Song by Los Fabulosos Cadillacs

"Matador" or "El matador" (Spanish for "Killer") is a song written by Flavio Cianciarulo, bass player of Los Fabulosos Cadillacs, a rock band from Argentina. It was first released in their 1993 album Vasos Vacíos and it is considered their signature song since the song topped the charts all across Hispanic America.

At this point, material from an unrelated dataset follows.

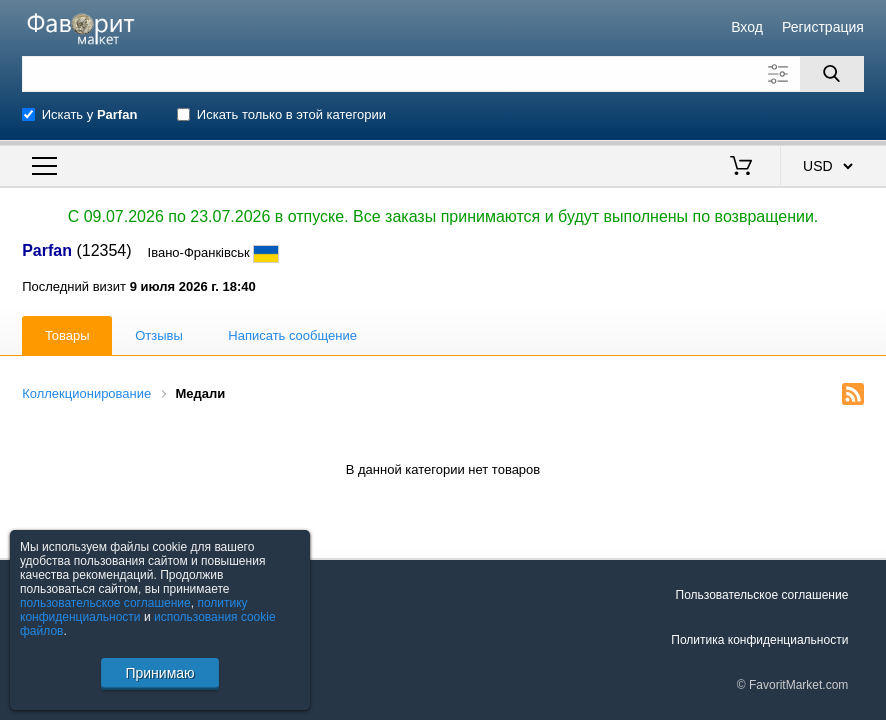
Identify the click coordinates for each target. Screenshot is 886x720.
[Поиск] (832, 74)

Alongside "Mal Bicho", "Manuel Santillan, El León" and "Desapariciones" (a cover of Rubén Blades' song), "El Matador" is one of the Cadillacs' several thematic songs about the oppression and forced disappearances during the years of military dictatorship across the Southern Cone, particularly Argentina's last civil-military dictatorship (1976–1983). The song narrates the story of a revolutionary (known as "El Matador") who is being hunted down by pro-dictatorship law enforcement agents, and the narrative is told from the revolutionary's POV. The song also references Víctor Jara, a Chilean folksinger and supporter of the Allende government who was kidnapped, tortured and assassinated shortly after the Chilean coup of 1973 by military officials loyal to the dictator Augusto Pinochet.

Musically, the song mixes elements of Latin rock and ska with candombe, an Afro-Argentine and Afro-Uruguayan style of music popular in the Río de la Plata. It also incorporates elements of Buenos Aires-style murga.

== In popular culture ==
This song is played when Nicaraguan boxer Ricardo "El Matador" Mayorga walks to the ring.

"El Matador" was the intro song for #1 tennis player in the world Rafael Nadal in the 2010 US Open Night Sessions.

This song is part of the soundtrack of the movie The Matador. It also appeared in the movie Grosse Pointe Blank, as well as its soundtrack.

The University of Southern California's "Spirit of Troy" Marching Band, always played "El Matador" when their USC Trojans football quarterback Mark Sanchez entered the field.

The song "Single-Bilingual" by British duo Pet Shop Boys features a sample throughout the entire length of their song.